■ **Task**: Look through the data that follows and copy each line with the string "agent".

╭─ Data provided

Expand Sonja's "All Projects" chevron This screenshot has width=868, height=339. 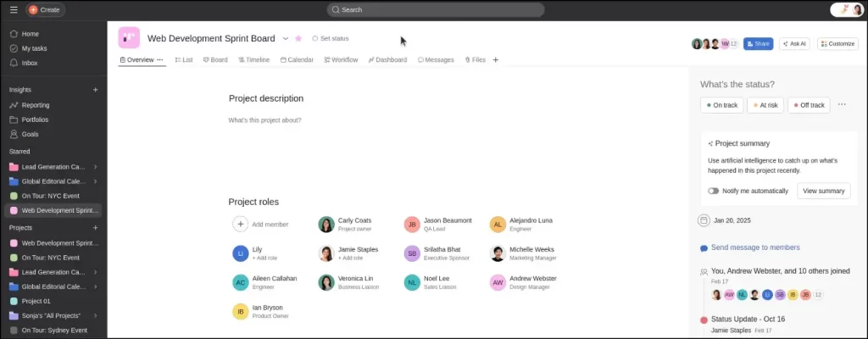click(95, 315)
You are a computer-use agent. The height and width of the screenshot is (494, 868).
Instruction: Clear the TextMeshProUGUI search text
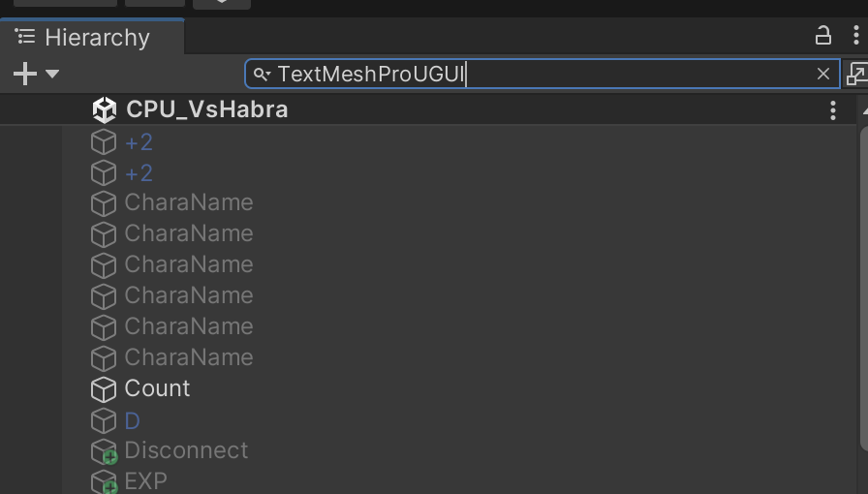[823, 74]
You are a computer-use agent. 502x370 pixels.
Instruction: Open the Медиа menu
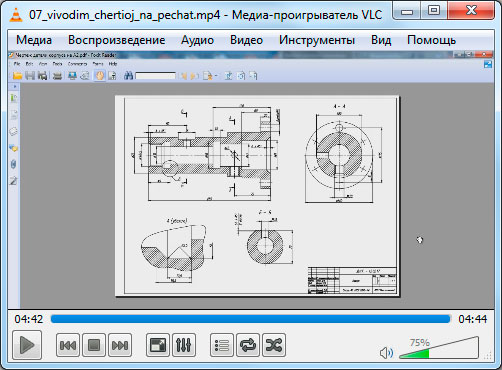pos(34,40)
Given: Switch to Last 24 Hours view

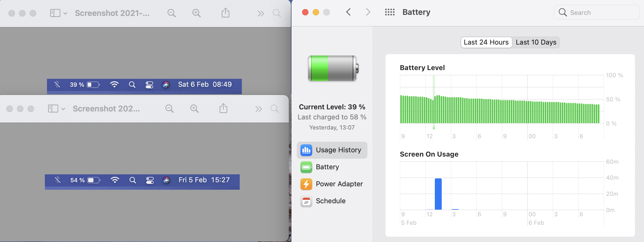Looking at the screenshot, I should click(x=486, y=42).
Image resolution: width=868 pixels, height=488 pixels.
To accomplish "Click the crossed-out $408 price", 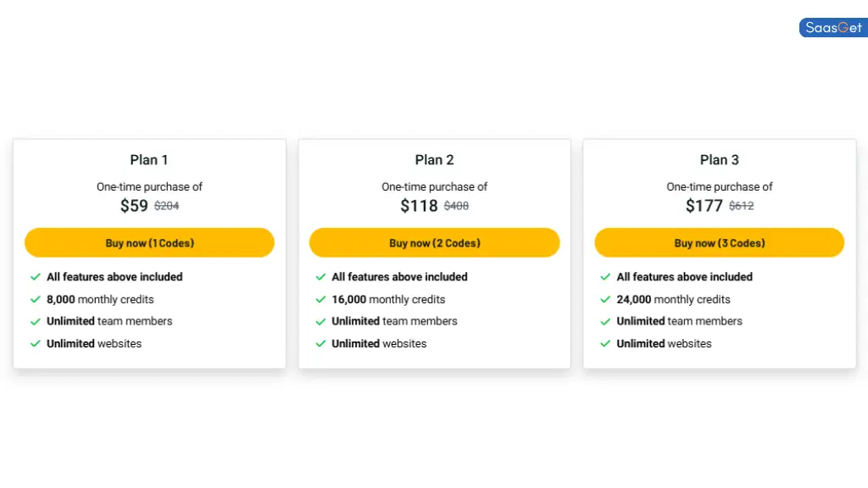I will click(x=456, y=206).
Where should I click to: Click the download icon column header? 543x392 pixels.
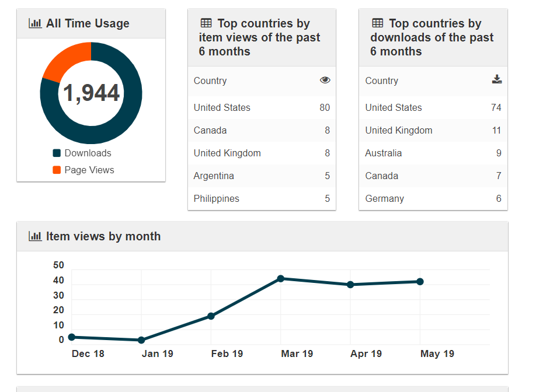point(497,80)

╰─

■ **Reply**:
You are a computer-use agent. The height and width of the screenshot is (494, 868).
You are a computer-use agent. 502x370 pixels.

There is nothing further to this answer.